El riesgo país de Argentina registró una nueva baja este lunes y descendió por debajo de los 500 puntos básicos, un nivel que no alcanzaba desde fines de enero, reflejando una mejora en la percepción de los mercados sobre la situación financiera del país.
El índice elaborado por JP Morgan, utilizado como referencia para medir la confianza de los inversores y el costo del financiamiento externo, se ubicó en torno a las 498 unidades, consolidando una tendencia descendente.
Durante los últimos meses, el indicador había experimentado un fuerte incremento, llegando a superar los 630 puntos a fines de marzo, en un contexto internacional marcado por tensiones geopolíticas en Medio Oriente.
Sin embargo, recientes señales provenientes de Washington, junto con el avance en negociaciones internacionales y la aprobación técnica de la segunda revisión del acuerdo con el Fondo Monetario Internacional (FMI), fortalecieron la confianza de los mercados.

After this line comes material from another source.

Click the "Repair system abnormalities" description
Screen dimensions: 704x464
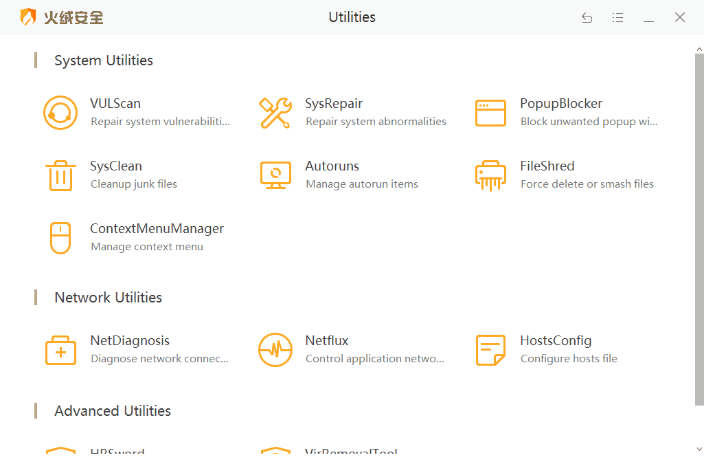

A esto se sumó el respaldo financiero gestionado por el ministro de Economía, Luis Caputo, ante organismos multilaterales para cubrir compromisos de deuda sin afectar las reservas del Banco Central.

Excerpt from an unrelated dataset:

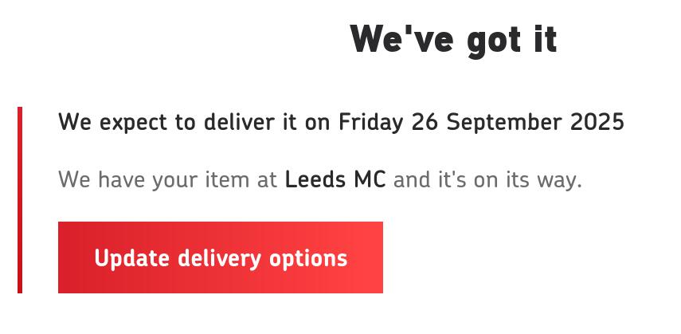This screenshot has width=681, height=334.
Task: Click the word "We've" in the heading
Action: [x=401, y=39]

La mejora en la calificación de la deuda soberana y la recuperación en el valor de los bonos argentinos también contribuyeron a la caída del indicador.
Para el gobierno de Javier Milei, este descenso representa una mejora en las condiciones de financiamiento, aunque desde el equipo económico insisten en que, por el momento, no buscarán volver a emitir deuda en mercados internacionales.
Analistas sostienen que alcanzar niveles cercanos a los 400 o 450 puntos sería clave para facilitar un regreso más competitivo de Argentina a los mercados globales, especialmente frente a los importantes vencimientos previstos para los próximos años.